**TASK BRIEF**
Copy the passage of the fuel pump post starting with "I still have" and going on through "increase in speed.", but swap "hesitation" for "stuttering".

**TEXT TO READ**
_ _ _ _ _

I put the original pump (recently overhauled) back on, using the directions above, and everything is working. 

I still have the original problem however, which is a lack of top end acceleration and power under load.  It accelerates well in 1st and 2nd up to about 30/40mph.  Trying to pull from 30-50 or accelerate above 60 results in some hesitation, or a slight misfire/backfire type lurch and pop, and little to no increase in speed. 

The engine runs beautifully and revs well on the driveway  and is set to the right mixture according to my colourtune.

While the pump is working, i can never see much more than a fast trickle coming through at that the in-line filter immediately after the pump.  So I'm concerned that not enough fuel getting through might still be the problem.  Recently replaced all fuel lines, cleaned the tank, and replaced with fresh v-power. I'm fairly sure the fuel isn't stale, as I got it at a service station Shell off the A1.  I reckon they sell quite a bit of it.

_ _ _ _ _

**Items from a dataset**
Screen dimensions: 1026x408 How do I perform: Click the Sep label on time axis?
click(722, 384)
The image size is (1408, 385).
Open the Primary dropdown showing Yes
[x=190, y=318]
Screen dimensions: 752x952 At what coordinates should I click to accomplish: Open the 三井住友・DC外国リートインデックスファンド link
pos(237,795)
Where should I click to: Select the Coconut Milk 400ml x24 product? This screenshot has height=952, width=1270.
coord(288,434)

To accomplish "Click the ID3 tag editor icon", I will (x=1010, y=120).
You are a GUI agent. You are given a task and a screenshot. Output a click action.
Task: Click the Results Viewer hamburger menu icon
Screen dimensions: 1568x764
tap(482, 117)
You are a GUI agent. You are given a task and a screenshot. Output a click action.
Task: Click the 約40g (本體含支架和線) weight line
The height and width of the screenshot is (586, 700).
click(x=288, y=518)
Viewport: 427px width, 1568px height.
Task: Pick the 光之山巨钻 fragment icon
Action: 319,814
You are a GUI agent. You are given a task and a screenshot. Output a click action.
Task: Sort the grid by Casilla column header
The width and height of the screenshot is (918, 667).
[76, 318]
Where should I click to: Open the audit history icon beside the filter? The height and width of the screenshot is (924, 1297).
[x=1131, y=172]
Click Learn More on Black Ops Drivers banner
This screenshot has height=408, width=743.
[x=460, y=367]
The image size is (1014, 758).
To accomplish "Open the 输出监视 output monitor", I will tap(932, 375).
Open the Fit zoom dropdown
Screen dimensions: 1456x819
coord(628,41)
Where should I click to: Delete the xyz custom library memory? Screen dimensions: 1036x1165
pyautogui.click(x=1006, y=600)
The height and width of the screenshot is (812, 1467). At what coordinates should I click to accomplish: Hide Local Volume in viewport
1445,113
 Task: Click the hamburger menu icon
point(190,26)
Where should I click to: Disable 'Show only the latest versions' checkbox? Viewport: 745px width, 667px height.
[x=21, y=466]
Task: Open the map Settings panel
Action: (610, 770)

_ _ _ _ _

**EXERCISE RESULT**
I still have the original problem however, which is a lack of top end acceleration and power under load.  It accelerates well in 1st and 2nd up to about 30/40mph.  Trying to pull from 30-50 or accelerate above 60 results in some stuttering, or a slight misfire/backfire type lurch and pop, and little to no increase in speed.